With that in mind, I feel the first half of the question is somewhat flawed. Political objectives are not usually fundamentally changed by technology, though military objectives certainly can be, and with the advent of cyber warfare it is easy to confuse or even conflate the two. So for me, the question is really “What military objectives should be the focus of operational cyber capability development?”.

The answer to this question will probably always remain difficult to answer, because the technology surrounding cyberspace is continually changing. Furthermore we find that the application of said technology is ever changing as well, making it very hard to pin down exactly if and where there are any fixed strategic points or objectives to aim exploitation development to. What is a sensible and effective angle today may be completely obsolete tomorrow. Based on what we’ve seen so far (of what we’ve been allowed to see, that is), we can assume that in the foreseeable future, cyber attacks will not have a directly kinetic component. That is to say – cyber attacks don’t (and won’t) act like bullets, bombs or missiles. As we know and understand it now, it can be used as a strictly supporting function to ongoing operations. The key word here is Information – its discovery, manipulation or denial.
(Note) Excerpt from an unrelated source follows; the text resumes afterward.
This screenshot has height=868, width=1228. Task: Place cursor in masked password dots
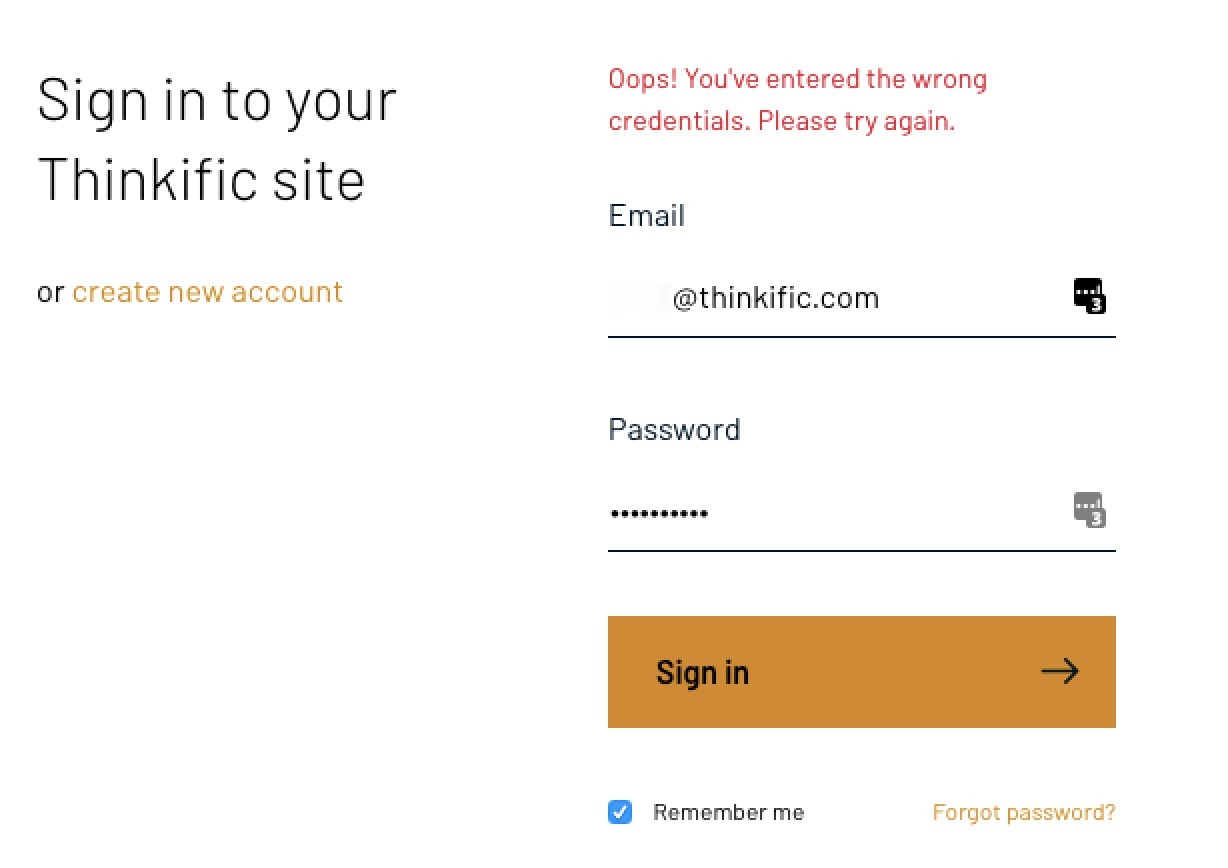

Cyber attacks could be succesfully applied to disable a radar array preventing a strategic bombing or insertion, or more locally to disable alarm systems on a house that needs to be breached quietly. It could (and already is) be used highly effectively to break into the networks of defence contractors and steal the highly sensitive specs of enemy technology, and in turn use that information to render them harmless to your troops. Interestingly enough, you could also use it the other way around: To make your enemies see things that aren’t there, such as by flooding their radar screen with bogus information or by infiltrating and corrupting their chain of command’s methods of communication. Whatever the application, it is important to note that virtually all these attacks are of a temporary nature. They don’t really change things permanently. As such, you should not depend on cyber attacks to give you a lasting advantage. It is highly likely that the target will, at one point, discover the attack and take steps to undo it.

The bottom line is that before being able to develop operational cyber capabilities, it is important that you understand the nature of Cyber attacks. What it is, and what it isn’t. You won’t win any wars with Cyber alone, but you may be able to increase the success rate of your missions and give your opponents a very frustrating time during ongoing operations by applying this exciting new technology.